Utility Fog with Peter Hollo

14.09.25
Cover of Giuseppe Ielasi's album "an insistence on material vol.2"
Aired on 14.09.25, 9:00pm

It’s the time of experimental pop at the moment – for very stretched interpretations of pop, perhaps. So we have many weird-ass songs tonight. Also some storming beats and some messed-up beats, some gorgeous acoustic sounds and some pretty messed-up acoustic sounds. It’s Utility Fog. It’s another week. It’s Sunday.

ROMÆO – Wariness [ROMÆO Bandcamp]
After a couple of excellent singles, the new EP from Eora/Sydney singer/producer ROMÆO is finally out. Eternal Recurrence has a recurring theme of Stoicism – amor fait is loving, or accepting, one’s fate – seen through an ended relationship and more general ennui. “Wariness” comes directly before the closer, “Something New”, and describes the feeling of having to unearth long-unused abilities when there’s a need for change…

Majken – High up on a Mountain [sing a song fighter]
Swedish singer-songwriter Majken grew up in a Pentecostal household where music was ever-present. And while she now believes that “politicized religion is the most dangerous thing in the world”, those musical roots are still heard in the blissful harmonies in her songs – her new album is called Korus after all. The record, released on October 24th, is mostly performed by herself, on guitar, piano, synths and samples, and a harp recorded in a Malmö concert hall. The contradictions between choral arrangements and Majken’s non-belief, between gentle indie-folk and electronics, bring a tension to the work which enhances the beauty of Majken’s voice and songwriting.

R/A/D – Red [Prohibited Records/Bandcamp]
R/A/D – Mauve [Prohibited Records/Bandcamp]
French-American vocalist Brisa Roché heard French guitarist and Prohibited Records founder Nicolas Laureau in one of his bands and was moved to get in touch – and everyone knows when two musicians meet, another band is formed. R/A/D pairs voice and guitar as spoken word and drone, until melodies are heard from the voice, and the guitar becomes more structured, or more electronic-sounding. Pretty rad indeed.
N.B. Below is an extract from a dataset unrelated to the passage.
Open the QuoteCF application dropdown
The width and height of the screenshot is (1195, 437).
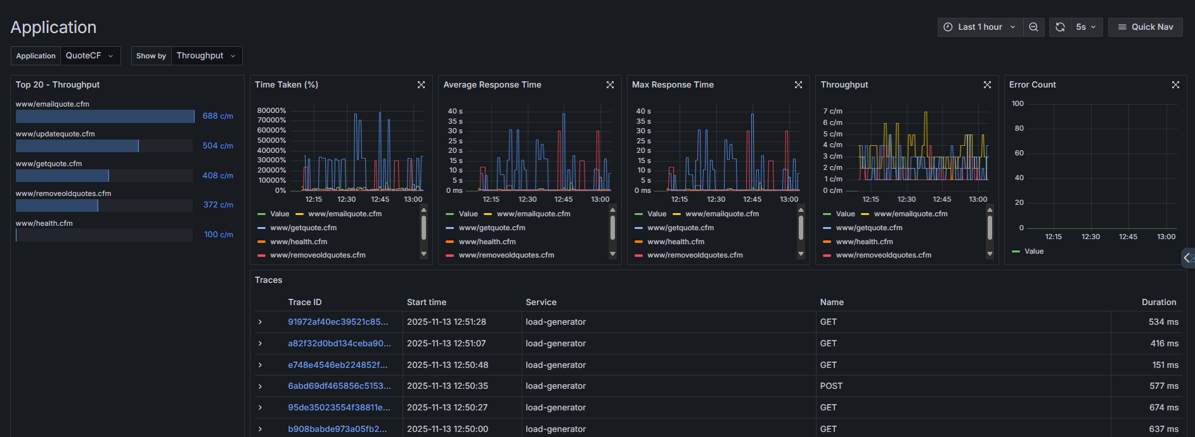(90, 56)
Rian Treanor & Cara Tolmie – Inuti-I [Planet µ/Bandcamp]
When I went to the Planet µ 30th gig in London (and I apologise for constantly bringing it up), I got to see experimental electronic mastermind Rian Treanor performing some new material with experimental vocalist Cara Tolmie. It was really special, but it does help, I think, to be able to experience these works at home or on headphones. It’s a super varied album – from extended vocal techniques from Tolmie to spoken word and even singing(?), with Treanor slipping between post-rave deconstructions, glitched ambient and the more cerebral, academic or avant-garde, all of which connects and differentiates him from his father Mark Fell (Treanor absolutely has his own aesthetic and is extremely talented at whatever genres he sets his sights on). A few weeks ago I mentioned with regard to the wonderful album closer “Endless Not” that t’s hard not to be reminded of Big Hard Excellent Fish’s 1990 broadside “Imperfect List“. That’s true, and it’s high praise, but as I’ve said here, that’s only one aspect of the whole, so here’s a track with demented beats and Tolmie speaking, stuttering, singing in full flight. This is an amazing album – don’t be turned away by the experimentalism or spoken word!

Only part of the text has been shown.